Innovative adhesive for the effective removal of kidney stone fragments : Date: , Theme: GO-BIO
GO-Bio 6 – Dr. Ingo Grunwald – Fraunhofer Institute for Manufacturing Engineering and Applied Material Research (IFAM), Bremen
Purenum GmbH
Recipient: Fraunhofer Institute for Manufacturing Engineering and Applied Material Research (IFAM)
Funding: GO-Bio Phase I (01.09.2014 - 31.03.2018, 1.998.323 Euro)
Recipient: Purenum GmbH
Funding: GO-Bio Phase II (01.10.2018 bis 31.03.2021, 1.493.612 Euro)
Summary
In Germany, approximately 750,000 treatment cases based on kidney stones are documented every year. Around 400,000 of these will involve endoscopic procedures – almost twice as many as the case figures for strokes or heart attacks. At the same time, the economic ill-effects are high, with approximately 5.8 million working days missed every year as a result of kidney stone related diseases.
A major problem in the overall picture is the fragments of kidney stones that arise during endoscopic laser therapy or shockwave therapy, and which to date cannot be reliably removed. As a consequence, the risk of new formation of kidney stones is a far higher. Experts estimate that in more than half of cases, the kidney stones will return within five years after the procedure.

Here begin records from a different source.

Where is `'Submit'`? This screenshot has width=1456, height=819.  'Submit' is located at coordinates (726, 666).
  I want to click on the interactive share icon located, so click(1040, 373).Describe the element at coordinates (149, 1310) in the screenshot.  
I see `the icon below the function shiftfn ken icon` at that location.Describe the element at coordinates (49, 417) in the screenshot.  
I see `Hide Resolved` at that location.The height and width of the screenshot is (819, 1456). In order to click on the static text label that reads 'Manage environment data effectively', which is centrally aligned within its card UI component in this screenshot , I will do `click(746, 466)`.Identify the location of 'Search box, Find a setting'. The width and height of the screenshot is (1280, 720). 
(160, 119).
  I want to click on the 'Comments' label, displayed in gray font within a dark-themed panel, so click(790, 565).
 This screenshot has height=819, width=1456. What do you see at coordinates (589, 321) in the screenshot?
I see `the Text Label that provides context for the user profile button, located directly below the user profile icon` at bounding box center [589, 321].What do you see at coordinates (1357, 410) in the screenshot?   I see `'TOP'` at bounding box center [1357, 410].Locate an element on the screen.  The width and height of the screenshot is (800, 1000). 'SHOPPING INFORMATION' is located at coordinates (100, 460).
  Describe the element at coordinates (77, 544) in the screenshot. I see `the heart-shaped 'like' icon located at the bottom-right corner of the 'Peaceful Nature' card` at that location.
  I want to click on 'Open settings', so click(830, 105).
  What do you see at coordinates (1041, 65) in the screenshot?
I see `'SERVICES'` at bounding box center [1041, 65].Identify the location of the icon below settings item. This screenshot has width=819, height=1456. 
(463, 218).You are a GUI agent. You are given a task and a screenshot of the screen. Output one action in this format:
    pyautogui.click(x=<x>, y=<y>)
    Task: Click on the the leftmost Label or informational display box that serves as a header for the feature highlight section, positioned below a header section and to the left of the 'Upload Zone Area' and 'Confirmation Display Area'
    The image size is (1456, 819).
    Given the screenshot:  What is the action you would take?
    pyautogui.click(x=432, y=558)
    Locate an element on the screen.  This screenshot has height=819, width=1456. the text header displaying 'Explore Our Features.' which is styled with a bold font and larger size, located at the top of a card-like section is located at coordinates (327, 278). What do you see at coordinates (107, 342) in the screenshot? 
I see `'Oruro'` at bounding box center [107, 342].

This is the starting point of the GO-Bio project ‘mediNiK’. To remove the problematic residues, Ingo Grunwald and his team at the Fraunhofer IFAM in Bremen have developed a biocompatible medical adhesive for use in the kidney stone therapy. Thereby, the unique feature of the invention is its selective adhesive qualities. Throughout, the researchers are working closely with the Department of Urology of the University of Freiburg (Martin Schönthaler and Arkadiusz Miernik). The aim is to bring the new product to market maturity within the next four to five years.
A great advantage of mediNiK medical technology is that the adhesive application can be integrated into previous endoscopic surgical procedures without the need for new tools or additional process steps. The selective adhesive properties ensure that any stone fragments remaining in the kidney adhere to one another without sticking to renal tissue or the endoscope. This results in elastic lumps that can be straightforwardly removed using standard extraction instruments. The technique makes it possible for the first time to safely remove all kidney stone fragments.
In the meantime, the project team has founded the company Purenum GmbH in 2018 and successfully qualified for a second GO-Bio funding phase. In this funding phase, the mediNiK system is to be validated in depth, simplified further if necessary and tested in humans for the first time. Another focus of the project is the development of an adhesive system ("mediArK") for the treatment of multiple bone fractures.